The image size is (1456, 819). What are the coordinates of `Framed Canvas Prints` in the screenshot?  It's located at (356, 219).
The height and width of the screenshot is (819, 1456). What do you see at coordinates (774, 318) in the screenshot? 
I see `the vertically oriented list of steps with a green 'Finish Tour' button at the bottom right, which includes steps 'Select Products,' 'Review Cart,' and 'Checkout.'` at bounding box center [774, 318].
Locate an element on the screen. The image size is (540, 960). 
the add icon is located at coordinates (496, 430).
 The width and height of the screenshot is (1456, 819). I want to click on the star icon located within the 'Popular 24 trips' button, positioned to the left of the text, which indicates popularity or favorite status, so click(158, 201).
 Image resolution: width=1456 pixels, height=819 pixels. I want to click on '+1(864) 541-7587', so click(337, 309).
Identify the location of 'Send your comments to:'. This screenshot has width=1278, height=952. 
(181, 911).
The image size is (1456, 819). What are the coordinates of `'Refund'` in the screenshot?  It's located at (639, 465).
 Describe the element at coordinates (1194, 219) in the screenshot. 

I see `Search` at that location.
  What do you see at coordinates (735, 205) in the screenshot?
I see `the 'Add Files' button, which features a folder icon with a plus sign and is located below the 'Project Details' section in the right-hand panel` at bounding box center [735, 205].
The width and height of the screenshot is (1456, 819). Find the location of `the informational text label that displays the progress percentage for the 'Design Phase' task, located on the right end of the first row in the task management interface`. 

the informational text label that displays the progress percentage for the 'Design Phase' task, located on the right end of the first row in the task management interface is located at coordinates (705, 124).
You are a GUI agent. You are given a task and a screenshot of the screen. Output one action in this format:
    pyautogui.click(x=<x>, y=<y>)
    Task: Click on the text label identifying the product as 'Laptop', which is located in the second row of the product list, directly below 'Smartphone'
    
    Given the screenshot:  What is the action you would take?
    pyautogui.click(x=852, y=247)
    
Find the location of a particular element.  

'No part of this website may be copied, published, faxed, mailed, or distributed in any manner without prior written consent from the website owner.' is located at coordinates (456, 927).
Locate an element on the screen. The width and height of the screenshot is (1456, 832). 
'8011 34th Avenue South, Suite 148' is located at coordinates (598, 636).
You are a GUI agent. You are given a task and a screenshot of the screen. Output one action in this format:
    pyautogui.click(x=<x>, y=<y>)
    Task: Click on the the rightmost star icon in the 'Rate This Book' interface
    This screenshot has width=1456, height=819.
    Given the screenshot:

※

• [TASK TO CARRY OUT]: Reproduce the lines of the records above verbatim, starting at the line that contains "Identify the location" and stopping after the line that contains "at that location.".

• [RESULT OF THIS EXERCISE]:
Identify the location of 'Send your comments to:'. This screenshot has width=1278, height=952. 
(181, 911).
The image size is (1456, 819). What are the coordinates of `'Refund'` in the screenshot?  It's located at (639, 465).
 Describe the element at coordinates (1194, 219) in the screenshot. 

I see `Search` at that location.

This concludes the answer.